▶ [Task brief]
Lay out the lines of these records as a numbered list, omitting blank lines and leaving the pictures out of the answer.

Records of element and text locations
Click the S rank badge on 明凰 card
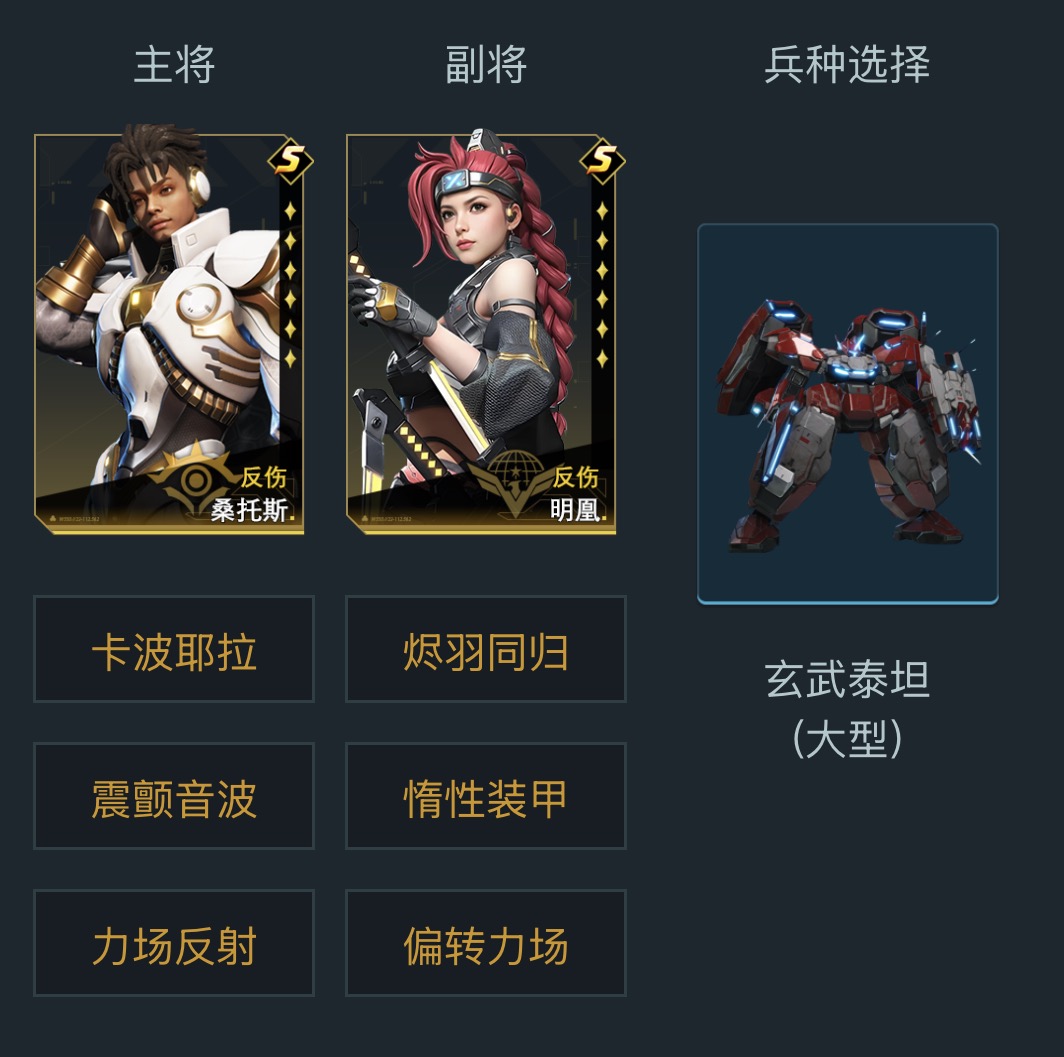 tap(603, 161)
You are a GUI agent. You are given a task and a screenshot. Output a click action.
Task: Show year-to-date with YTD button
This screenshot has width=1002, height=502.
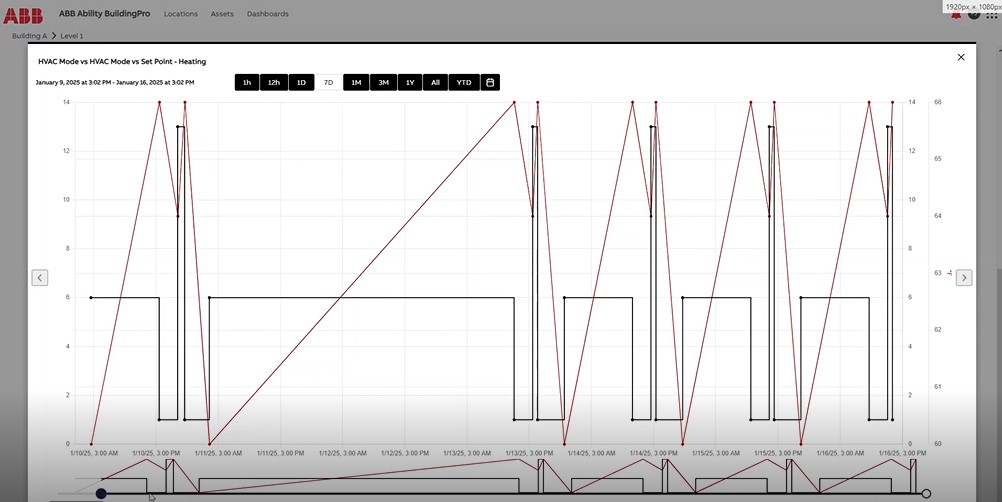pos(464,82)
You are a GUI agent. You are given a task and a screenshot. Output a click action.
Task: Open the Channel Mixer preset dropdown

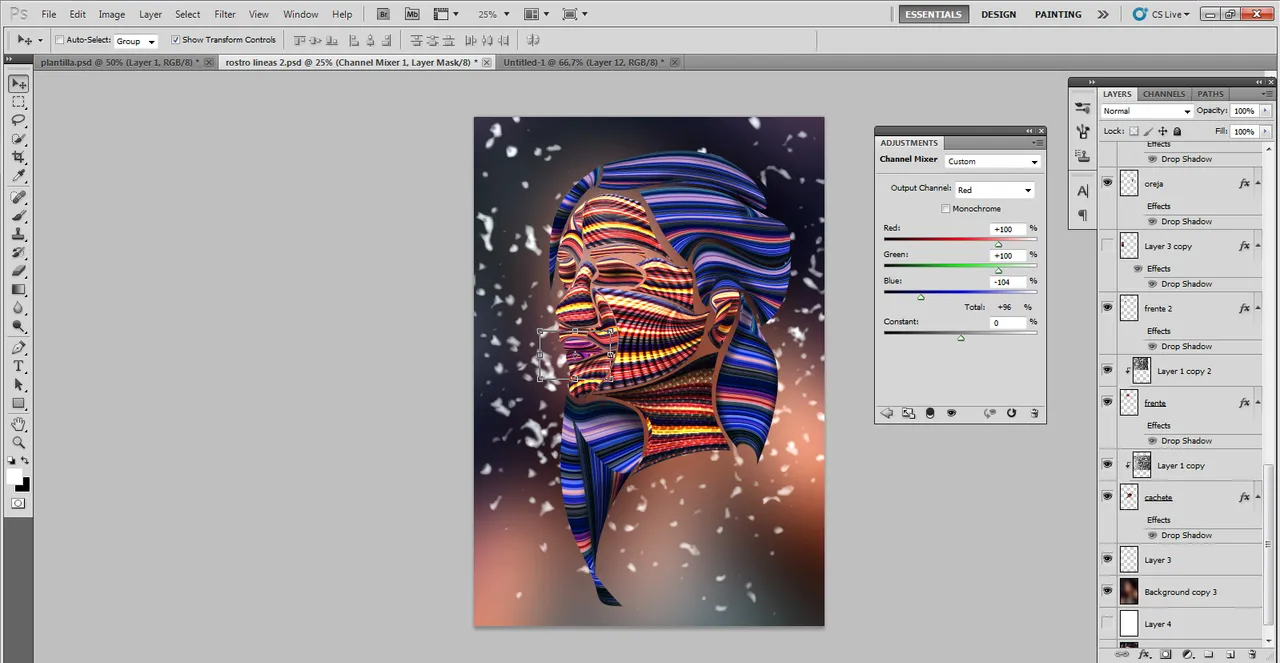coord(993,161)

▶ [Answer to the exercise]
1. Click the S rank badge on 明凰 card
2.  tap(603, 161)
3. You are a GUI agent. You are given a task and a screenshot. Output a click action.
4. Task: Show year-to-date with YTD button
5. This screenshot has width=1002, height=502.
6. pos(464,82)
7. You are a GUI agent. You are given a task and a screenshot. Output a click action.
8. Task: Open the Channel Mixer preset dropdown
9. coord(993,161)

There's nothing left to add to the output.